The most striking session from the first day was led my Elna who welcomed us back from a short break in a language none of us understood. Elna led us into "My name is," and other short question and responses, all in a language that seemed vaguely German or Dutch, but obviously neither. We all managed, through her review and a series of games, to learn several phrases and how to answer a few questions in only 30 minutes. Elna finally revealed she was teaching us Afrikaans and put us into groups to discuss the lesson from the view of the student and the teacher. It was an interesting role reversal that might be helpful to return to from time to time in one's teaching career in order to regain perspective.

We will be student teaching two groups with about ten students in a group. One group will be teaching at the intermediate level and my group will be teaching the elementary group. We began looking at the subject of lesson planning in the afternoon. During our first teaching practice session each of us in my 5-person group taught a portion of a lesson in 20 minutes. Subsequently, three of us will teach 40 minutes each on Tuesday and the remaining two will teach their 40 minutes on Friday. I found teaching the 20 minutes far more difficult than actually teaching. Not to mention your nervous being observed for the first time and on your first day with your students you've yet to get to know them or assess their skills. Assessment is really the goal of this first lesson and, indeed, by the end of it we knew their names and the two or three who were higher and lower than the average.

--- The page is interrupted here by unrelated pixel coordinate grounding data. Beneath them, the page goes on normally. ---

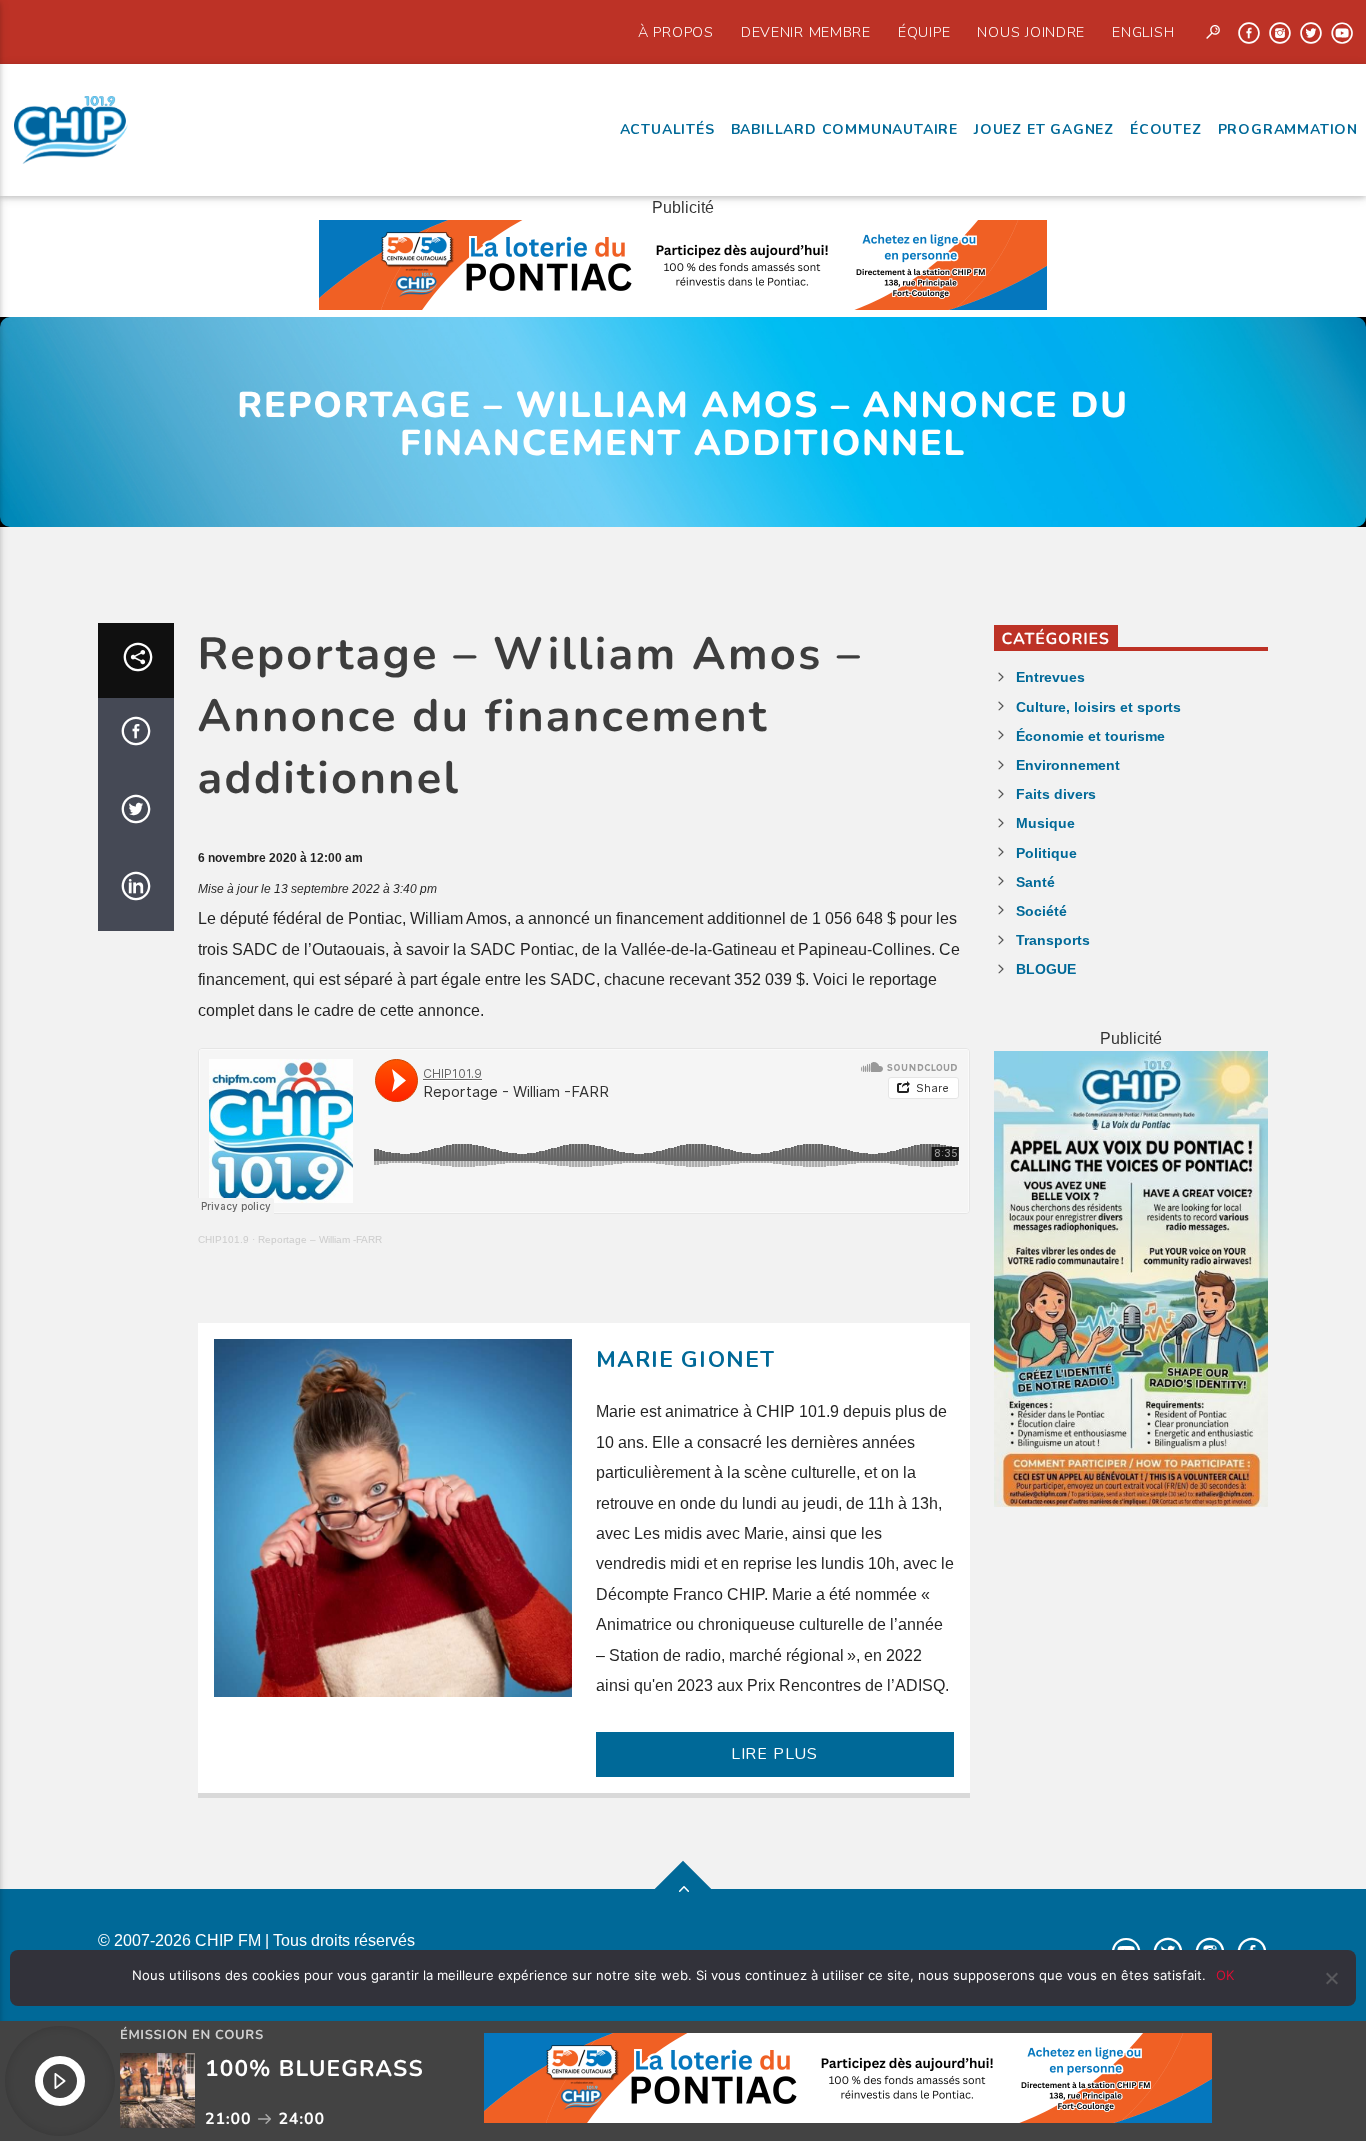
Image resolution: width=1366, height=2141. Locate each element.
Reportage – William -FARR (320, 1239)
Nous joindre (1031, 32)
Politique (1046, 853)
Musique (1045, 823)
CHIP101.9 (223, 1239)
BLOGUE (1046, 969)
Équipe (924, 32)
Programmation (1288, 129)
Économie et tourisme (1090, 736)
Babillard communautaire (844, 129)
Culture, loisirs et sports (1098, 707)
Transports (1053, 940)
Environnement (1068, 765)
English (1143, 32)
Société (1041, 911)
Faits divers (1056, 794)
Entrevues (1050, 677)
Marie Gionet (686, 1359)
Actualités (667, 129)
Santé (1035, 882)
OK (1225, 1975)
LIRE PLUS (774, 1754)
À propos (676, 32)
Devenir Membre (806, 32)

We were given our first assignment Friday. Most of the writing assignments will be essay form and must be 750-1000 words. This first assignment, and I don't know how much the assignments or their order changes course to course, is about lesson planning for a reading or listening activity. We discussed receptive and productive skills related to both activities and observed one of our trainers taught us a sample reading lesson, which we later discussed. This time we had to select an appropriate text or listening activity from the Headway book we are using for our students or a related book available from our school, write a lesson plan, and then write an essay discussing what we chose, why, if we altered it and how, and the receptive and productive skills associated with the lesson. Everything is due on Tuesday the 16th, after our week off due to the Bayram holiday. At some point in the course, we will teach these lessons to our teaching practice students.